In fact, the most recent data tells us that the financing gap for micro, small, and medium enterprises in emerging markets is nearly $8 trillion—and that was before the pandemic. The gap is almost certainly larger today.
This means that small businesses had little to no buffer to help them weather the storm. And the financial institutions that were best positioned to help these enterprises quickly encountered their own liquidity concerns.
Supporting small businesses in the developing world has always been a priority for IFC. But this overwhelming need created by the pandemic demanded that we step forward in new and decisive ways.
With COVID-19 dragging Africa into its first economic recession in 25 years, IFC committed $1 billion in new direct financing for MSMEs on the continent.
We also launched a $400 million global initiative to help financial service providers deliver funding to small businesses, informal enterprises, and low-income households hit hardest by the pandemic.
The first loan under our Base of the Pyramid Program is helping Kazakhstan’s leading microfinance institution, KMF LLC, support its 217,000 customers, who mostly live in rural and remote areas. In a country like Kazakhstan, where small businesses account for more than a quarter of economic growth, that support is vital to recovery efforts.
This is only the beginning of IFC’s support for MSMEs. As we look to the future, we’ll be particularly focused on using our investments to regain ground on gender equity.
With countless women forced out of the labor market and into unpaid care work during the pandemic, we must act quickly if we’re going to save a generation of female entrepreneurs.
But there is a limit to what IFC—or any one institution—can do to meet the sheer volume of need that is out there.

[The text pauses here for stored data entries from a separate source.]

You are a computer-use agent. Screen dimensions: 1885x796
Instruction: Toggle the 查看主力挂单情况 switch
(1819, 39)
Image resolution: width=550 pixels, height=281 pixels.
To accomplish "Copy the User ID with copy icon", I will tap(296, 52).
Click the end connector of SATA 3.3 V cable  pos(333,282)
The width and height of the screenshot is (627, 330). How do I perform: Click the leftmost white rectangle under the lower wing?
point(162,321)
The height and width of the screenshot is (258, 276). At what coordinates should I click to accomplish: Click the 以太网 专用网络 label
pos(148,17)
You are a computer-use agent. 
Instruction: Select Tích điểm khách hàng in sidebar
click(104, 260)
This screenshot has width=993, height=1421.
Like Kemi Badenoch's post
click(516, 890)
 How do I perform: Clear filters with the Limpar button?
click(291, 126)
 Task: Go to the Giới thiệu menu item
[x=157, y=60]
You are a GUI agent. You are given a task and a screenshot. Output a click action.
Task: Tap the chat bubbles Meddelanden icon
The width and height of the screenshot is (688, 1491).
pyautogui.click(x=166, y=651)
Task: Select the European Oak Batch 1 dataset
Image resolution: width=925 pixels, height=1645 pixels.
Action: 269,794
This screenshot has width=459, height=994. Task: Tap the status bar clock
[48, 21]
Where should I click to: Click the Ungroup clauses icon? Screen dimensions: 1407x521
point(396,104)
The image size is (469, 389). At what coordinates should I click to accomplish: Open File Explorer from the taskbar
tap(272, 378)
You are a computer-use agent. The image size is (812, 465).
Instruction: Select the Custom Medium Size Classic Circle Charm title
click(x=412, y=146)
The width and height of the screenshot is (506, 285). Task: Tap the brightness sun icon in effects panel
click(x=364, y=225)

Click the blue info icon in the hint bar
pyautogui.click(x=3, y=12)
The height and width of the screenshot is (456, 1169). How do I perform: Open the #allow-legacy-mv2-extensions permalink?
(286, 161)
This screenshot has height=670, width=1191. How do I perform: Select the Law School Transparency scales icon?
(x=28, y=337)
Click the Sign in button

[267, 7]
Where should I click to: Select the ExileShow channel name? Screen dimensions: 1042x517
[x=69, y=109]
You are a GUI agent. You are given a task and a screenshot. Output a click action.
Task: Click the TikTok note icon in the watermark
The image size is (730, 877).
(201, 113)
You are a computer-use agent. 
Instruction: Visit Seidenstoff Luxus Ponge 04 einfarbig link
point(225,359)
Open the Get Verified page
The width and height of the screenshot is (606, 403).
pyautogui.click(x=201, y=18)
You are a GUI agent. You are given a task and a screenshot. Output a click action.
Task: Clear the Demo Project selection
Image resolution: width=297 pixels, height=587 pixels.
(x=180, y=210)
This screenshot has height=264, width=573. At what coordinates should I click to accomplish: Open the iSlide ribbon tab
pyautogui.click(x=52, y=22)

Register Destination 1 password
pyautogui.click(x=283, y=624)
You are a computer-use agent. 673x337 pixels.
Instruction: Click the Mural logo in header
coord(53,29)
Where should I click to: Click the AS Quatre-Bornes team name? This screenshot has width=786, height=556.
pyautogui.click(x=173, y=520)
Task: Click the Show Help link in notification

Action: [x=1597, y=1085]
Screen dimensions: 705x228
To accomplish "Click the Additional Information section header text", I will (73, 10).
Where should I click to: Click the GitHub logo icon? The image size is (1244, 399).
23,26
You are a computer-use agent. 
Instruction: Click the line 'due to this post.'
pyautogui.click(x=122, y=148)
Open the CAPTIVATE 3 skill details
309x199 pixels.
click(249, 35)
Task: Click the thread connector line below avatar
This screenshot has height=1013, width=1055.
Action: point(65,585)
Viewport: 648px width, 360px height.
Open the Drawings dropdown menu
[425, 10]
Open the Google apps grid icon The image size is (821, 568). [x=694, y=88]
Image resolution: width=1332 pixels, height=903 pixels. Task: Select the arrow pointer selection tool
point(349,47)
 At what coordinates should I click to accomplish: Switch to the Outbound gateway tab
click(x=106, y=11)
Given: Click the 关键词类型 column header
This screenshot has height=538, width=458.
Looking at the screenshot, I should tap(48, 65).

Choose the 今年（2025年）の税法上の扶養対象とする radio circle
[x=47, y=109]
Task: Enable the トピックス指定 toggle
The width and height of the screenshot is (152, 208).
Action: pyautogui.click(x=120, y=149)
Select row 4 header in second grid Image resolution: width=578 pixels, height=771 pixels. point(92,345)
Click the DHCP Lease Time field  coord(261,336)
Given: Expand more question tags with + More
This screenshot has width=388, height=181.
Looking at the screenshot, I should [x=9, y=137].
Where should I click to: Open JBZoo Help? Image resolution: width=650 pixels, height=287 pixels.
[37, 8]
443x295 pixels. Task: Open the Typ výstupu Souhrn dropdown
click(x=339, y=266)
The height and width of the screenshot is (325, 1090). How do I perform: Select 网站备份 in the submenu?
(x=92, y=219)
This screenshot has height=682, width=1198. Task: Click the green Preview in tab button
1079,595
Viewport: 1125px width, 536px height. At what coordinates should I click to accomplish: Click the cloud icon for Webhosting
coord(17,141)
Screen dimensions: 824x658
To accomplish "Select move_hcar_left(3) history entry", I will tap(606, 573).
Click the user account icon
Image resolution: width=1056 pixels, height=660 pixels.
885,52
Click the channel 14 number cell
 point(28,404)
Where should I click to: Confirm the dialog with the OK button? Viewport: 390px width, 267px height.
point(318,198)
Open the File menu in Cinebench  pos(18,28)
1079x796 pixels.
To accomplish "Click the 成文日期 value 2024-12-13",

We must work together if we’re going to help small businesses return to where they were before the pandemic.
What can this look like? The height of the crisis revealed a number of innovative examples that we can build on.
In the public sector space, several countries introduced emergency loans and more flexible repayment terms for existing loans.
Traditional and nontraditional financial institutions also stepped up in new ways. Fintechs were able to use the wealth of data at their disposal to help government agencies and other financial institutions better determine the health of businesses before the downturn started, so that relief could flow to enterprises that were likely to bounce back quickly and start hiring workers again.
One thing is clear: developing economies won’t be able to “build back”—much less “build back better”—without dedicated, coordinated small business support from governments, financial institutions, and the private sector.
If we succeed, we’ll be able to weave a net that catches MSMEs before they fall through the cracks forever—and the global economy will be better off for it.